◆ What you will do ◆
In the passage on the Sudeten crisis, on what date did the Czechoslovakian government agree to let Sudeten areas with a German majority become part of Germany?

Within days of the Anschluss, the Sudetens, encouraged by
German Nazis, began to campaign for autonomy from Czechoslovakia.
This demand mattered so much because, after the Anschluss,
western Czechoslavkia was surrounded on three sides by German
territory and the Sudeten area was the most militarily defensible
area and contained many armaments factories. If the Czechoslovakian state lost control of the area the
remainder of Czechoslovak would be vulnerable.
From April to
September there were threats from Germany but other countries,
France, Soviet Russia and Britain, gave moral support to
Czechoslovakia but with German mobilisation, and thereby the
suggestion of war, Chamberlain, seeking to avoid war, visited Hitler
at his mountain retreat, the Eagles Lair at Berchtesgaden in
Bavaria on 15 September. The Czechoslovakian government eventually reluctantly
agreed, on 21 September 1938, to allow those Sudeten areas where
over half the population were German to be incorporated into
Germany.

◆ Supplied data ◆
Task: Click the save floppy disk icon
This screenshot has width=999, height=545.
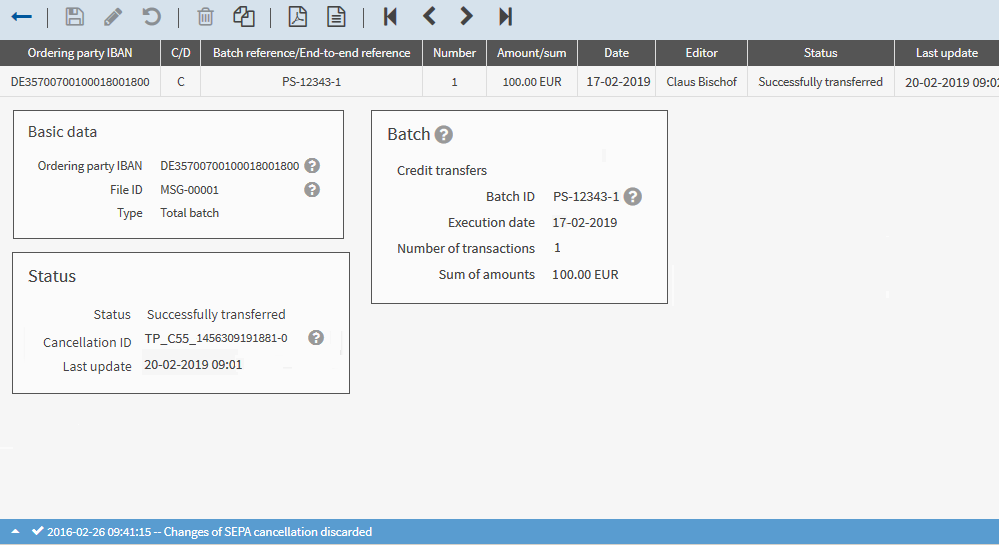Action: point(74,17)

◆ Task solution ◆
21 September 1938